Tuesday, November 8, 2016

Ross Pomeroy Reminds us of P-Value Problems

But it is Much Worse

Ross Pomeroy’s article in yesterday’s Real Clear Science was a much needed reminder about the dangers of statistical hypothesis testing. But while Pomeroy rightly points out important problems, particularly with the so-called P-value, out here on the ground, the problem is much worse.

One of Pomeroy’s several legitimate concerns is the use of what is essentially a default value of 0.05 for P. Too often scientists don’t realize that, as David Colquhoun has pointed out, this will lead to false conclusions at least 30 percent of the time. Pomeroy also points out the common fallacy of interpreting the P value as the probability that the null hypothesis is true.

The result of such mishandling of hypothesis testing is that, “Quite simply, a large amount of published research is false.”

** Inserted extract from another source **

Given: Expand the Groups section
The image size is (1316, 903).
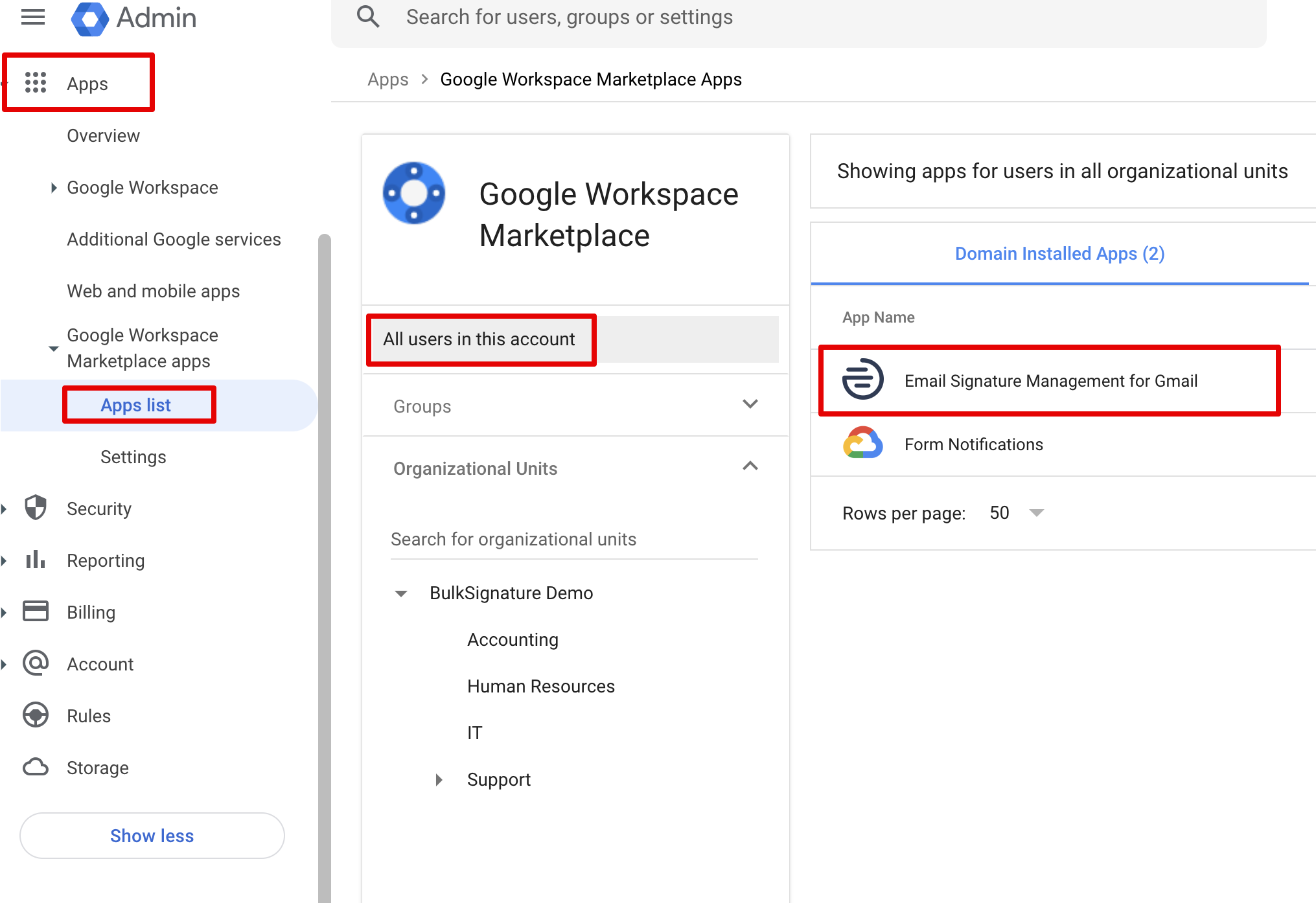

Would that it would end there. Unfortunately, when it comes to evolutionary studies, fixing these problems is like rearranging the deck chairs on the Titanic. These concerns about selecting a good alpha value and understanding the nuances of what P actually means, while important, pale in comparison to a much larger infraction: using the P-value to mask what is, in fact, a strawman argument.

One of the key, underlying, assumptions in using the P-value is that there are only two alternatives, the null and alternative hypotheses. These two hypotheses must be complementary—they must be distinct, mutually exclusive, and exhaustive. In other words, one of them must be true, and the other must be false. They cannot both be true, or both be false. They cannot overlap, and there can be no other possibilities.

And while such a perfect pair of hypotheses is possible in simple academic problems such as colored marbles in an urn, real world problems often are more complicated. Take something as seemingly simple as the question of whether or not it will rain today. Is it not binary? Either it will rain, or it will not rain. Right?

Well no. The weather has a multitude of complexities. It is spatially and temporally varying, with an infinite degree of variation. What if it sprinkles? What if the rain evaporates before it reaches the ground? How do you define the time and location? What if it rains in one location but not another?

What the P-value, and its null hypothesis, allows is for trivial null hypotheses to be erected and easily knocked down like strawmen, thus “proving” ones favored explanation.

1 comment:

  1. There is nothing wrong with statistical analysis, or the use of p values. The problem arises from their mis-use. The same can be said for r or r squared values in correlation.

    These are all extremely valuable tools. But they must be taken in context. Much like many of the quote mines used by ID proponents to (supposedly) debunk evolution.